Congo imposes phone, Internet blackout during presidential elections
March 31, Brazzaville: Reporters Without Borders (RSF) condemns the decision by the Republic of Congo's government to impose a telecommunications blackout that began the day before the 21 March presidential election and is still continuing.
By depriving citizens of access to information and obstructing the work of journalists, the blackout has prevented the election from being transparent.
After interior minister Raymond Mboulou issued an order on 19 March for all telecommunications to be cut for 48 hours, Internet, SMS and telephone connections ceased to function at 1 a.m. on 20 March. Internet and mobile phone services were still not functioning today, although the 48 hours were over.
The blackout was interpreted as a government manoeuvre designed to keep control of the dissemination of information, especially the elections results.
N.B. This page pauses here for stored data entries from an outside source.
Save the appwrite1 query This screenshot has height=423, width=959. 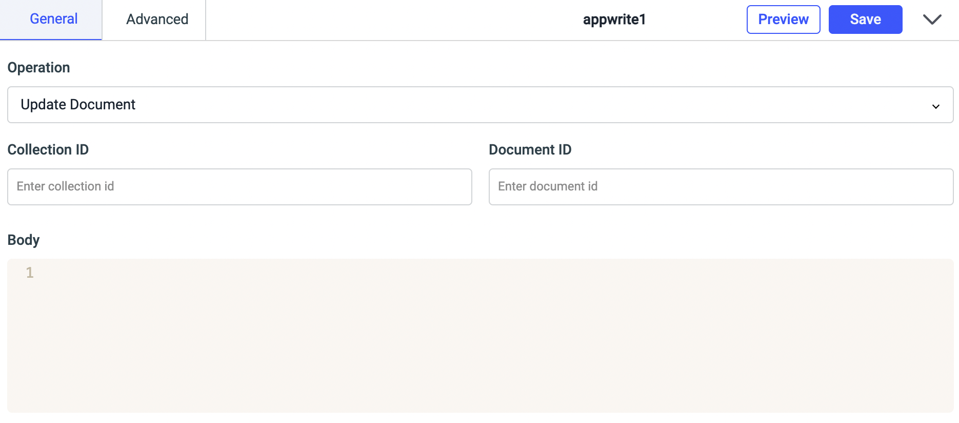(x=865, y=20)
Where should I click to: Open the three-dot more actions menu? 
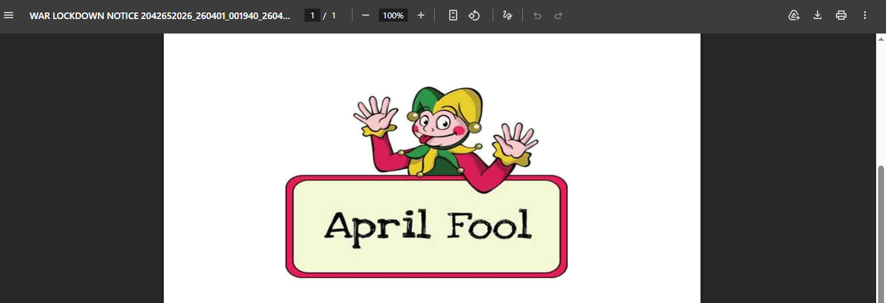click(865, 15)
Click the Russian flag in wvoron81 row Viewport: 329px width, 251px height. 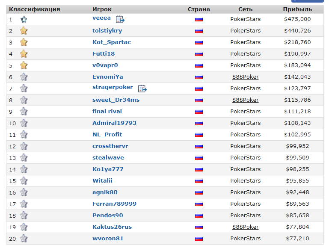pyautogui.click(x=199, y=239)
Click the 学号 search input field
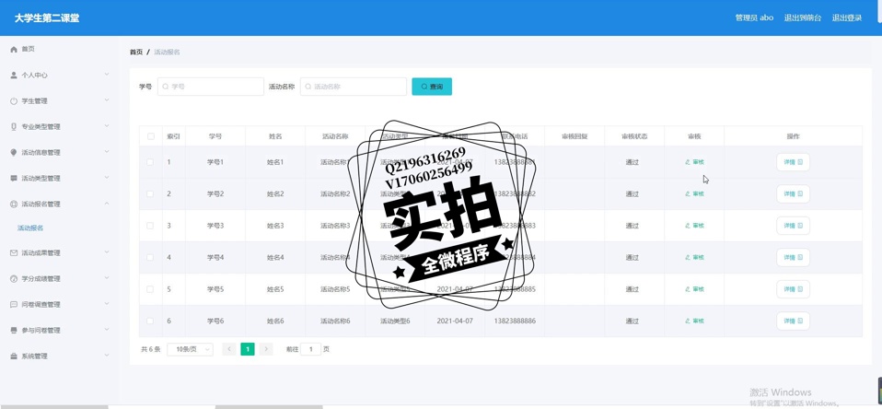 [x=211, y=87]
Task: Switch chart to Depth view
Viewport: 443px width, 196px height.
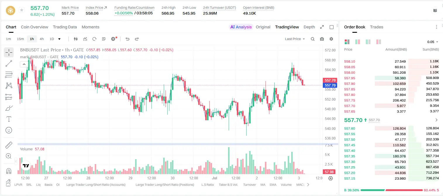Action: coord(309,27)
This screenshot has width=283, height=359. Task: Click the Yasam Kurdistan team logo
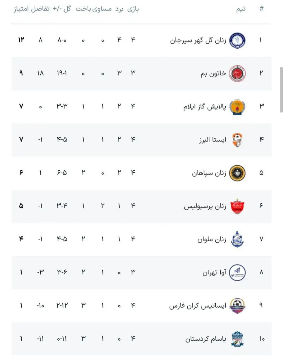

“This suspension of telecommunications is a grave violation of the Congolese public's right to information and has badly undermined the legitimacy of the presidential election,” RSF said. “We urge the authorities to restore Internet and mobile phone services at once.”
RSF has previously condemned government abuses during the election campaign, violence against journalists who cover the opposition, and the suspension of Internet and phone services during a referendum on 25 October.
The opposition accuses Denis Sassou-Nguesso, the country's president for the past 32 years, of orchestrating elections that completely lack transparency.
The European Union did not send observers on the grounds that the conditions for a democratic election were not met.
The Republic of Congo is ranked 107th out of 180 countries in RSF's 2015 World Press Freedom Index.